Well, it goes to credibility of sourcing, and what could be called the "signal to noise" ratio. For example, if you just give headers and link to "fact", not "opinion" articles, you have a high s:n. If you both express opinion and link to opinion, you are mostly "noise."

It really isn't confusing--unless you want it to be. For example, back when the Soviet Union would crank out heavily dialectic'ed stories in Pravda, they would insist that *unless* the stories were filled with dialectic, they just weren't "factual." That is NOT TRUE. Dialectic has nothing to do with facts. They even insisted that the dialectic was more important then the factual information in the story. Spin doctors always insist that their spin is more important than the facts.

Very few blogs, however, just link to news stories without added commentary. So how else to determine their cred?

1) If linked sources are generally reputable, and are to "facts" stories, not opinions.

2) The linked stories themselves are reasonable. If the facts are second or third hand, unchecked by the source, then they have lower cred.

3) Commentary is not obviously slanted. It is important to recognize slant even if you agree with it.

4) Multiple unique sourcing. Linking to three articles that are all based on an AP source accomplish little, unless you are pointing out differences.

5) Collating and organizing. A big advantage of a blog is that they can library and maintain information, which is instantly available for review and comparison. It also lends itself to fact-checking and calling out if someone is lying.
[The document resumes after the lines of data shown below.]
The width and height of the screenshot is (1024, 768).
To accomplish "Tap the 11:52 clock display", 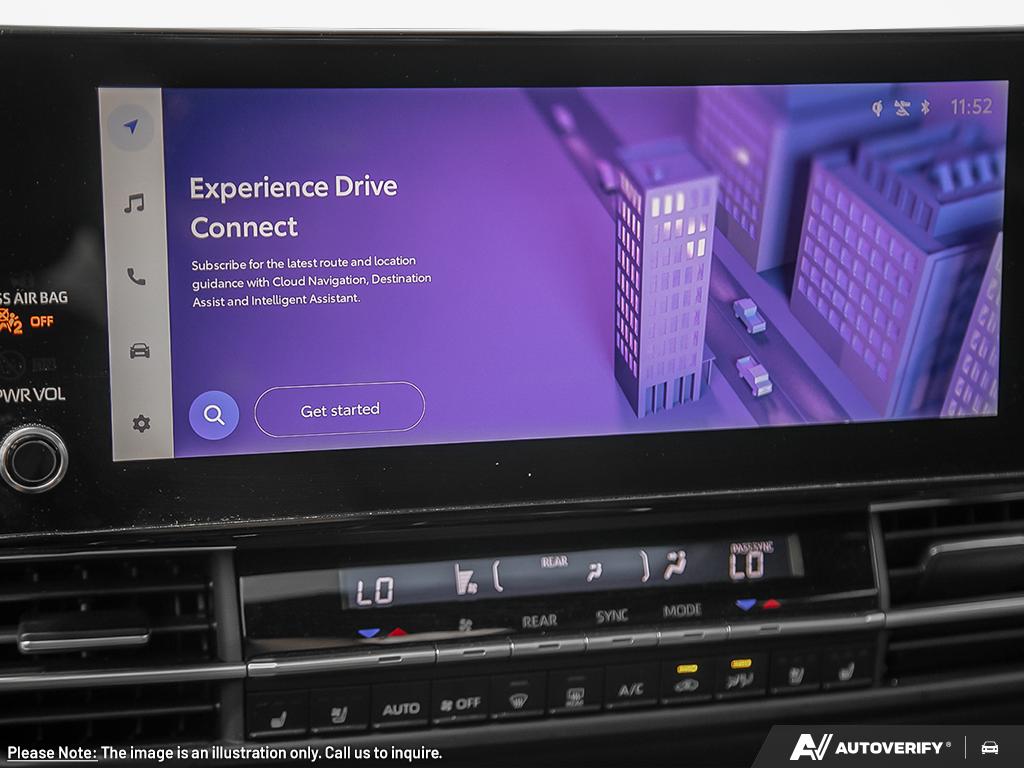I will [x=971, y=106].
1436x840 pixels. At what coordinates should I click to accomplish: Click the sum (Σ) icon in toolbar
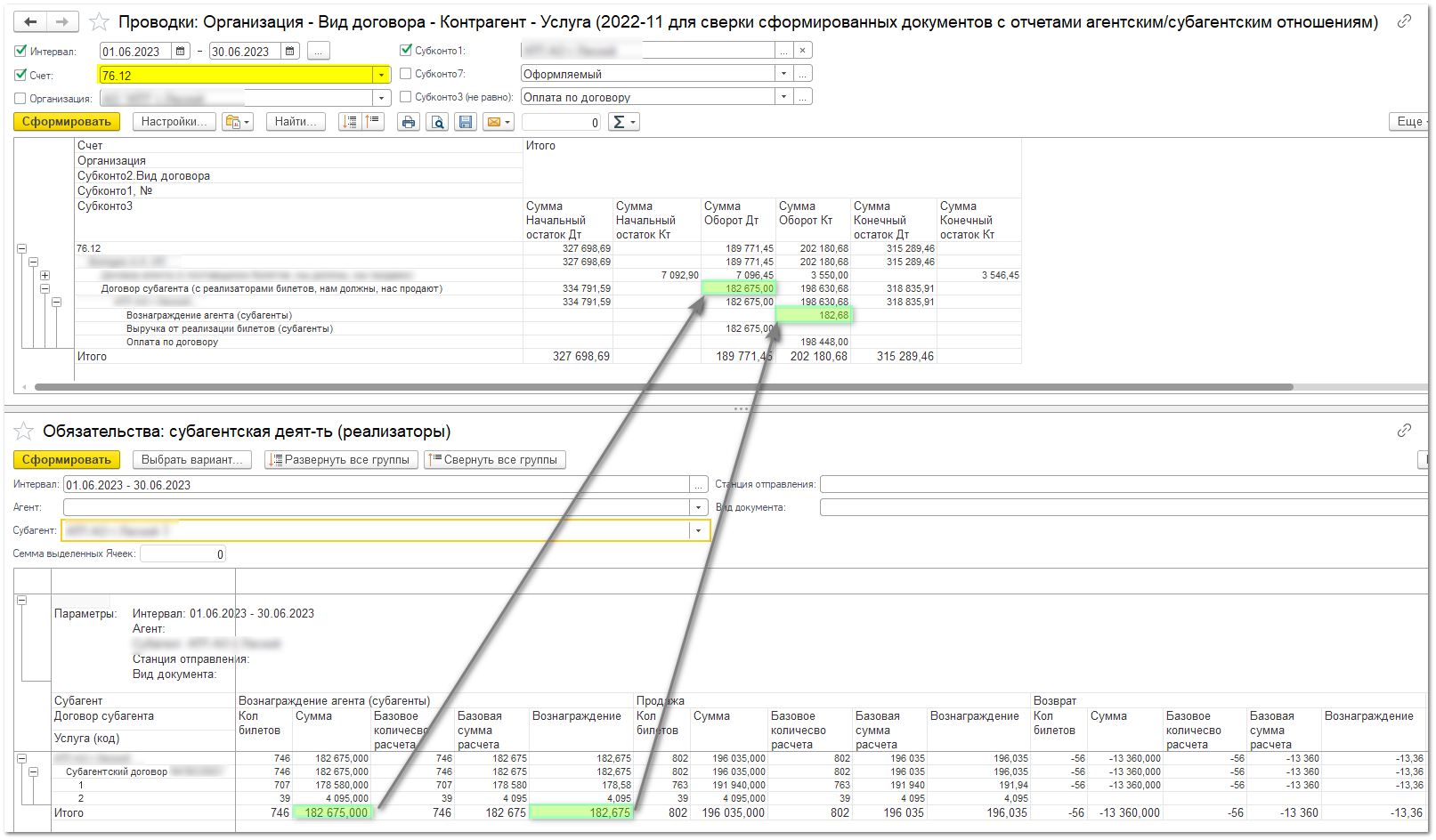pos(623,122)

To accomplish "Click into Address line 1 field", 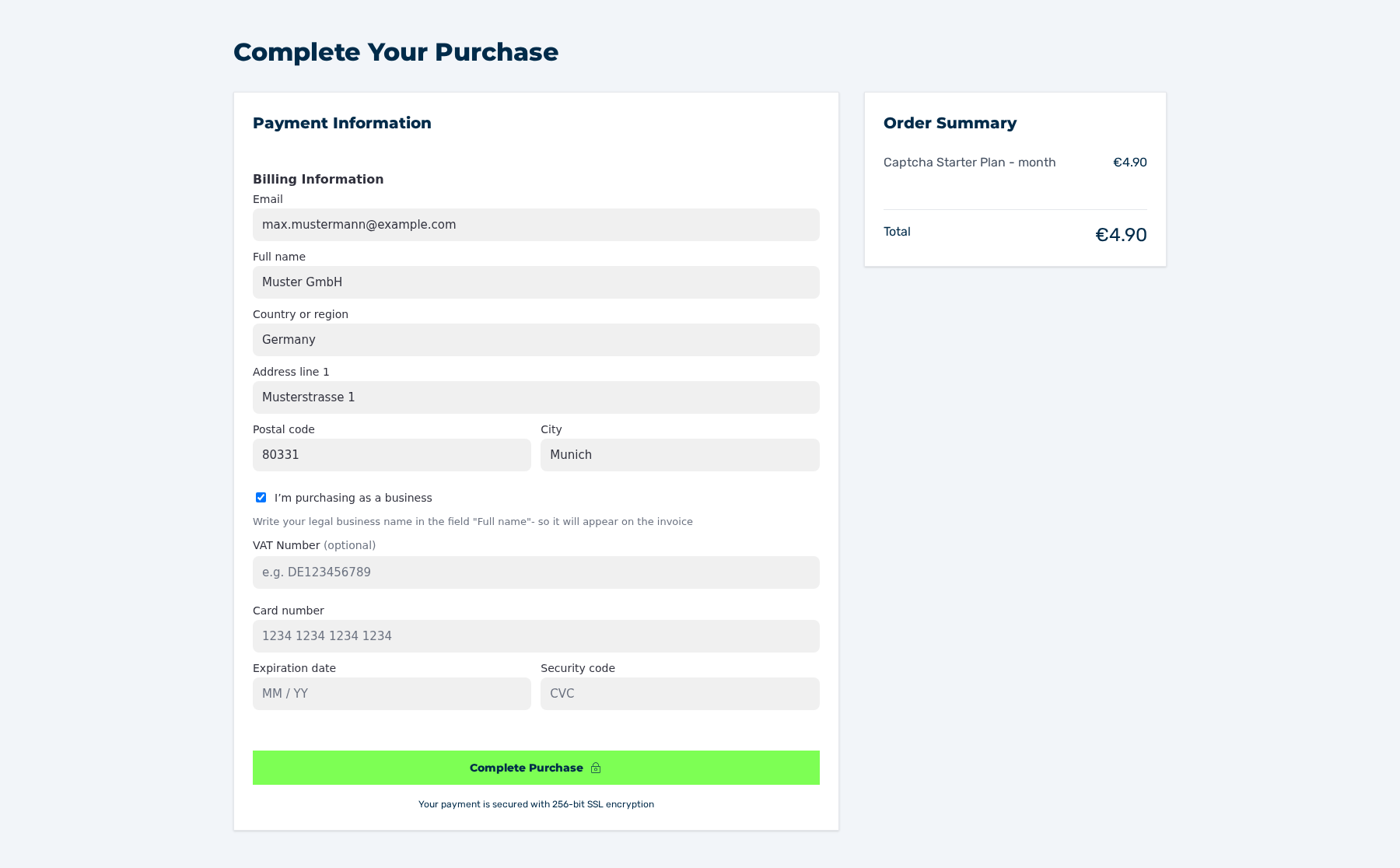I will point(536,397).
6) Blog rules. The operator of the blog is a de-facto editor, granted, one that is usually hands-off. If the post to a blog fits the rules and is not rejected out of hand, it has already made it past the "kook, crackpot and troll" filter. Follow-ups are VERY critical, too, and become part of the original post, so even if you lie, there is a good chance that someone will catch you at it, which might ruin your story cred.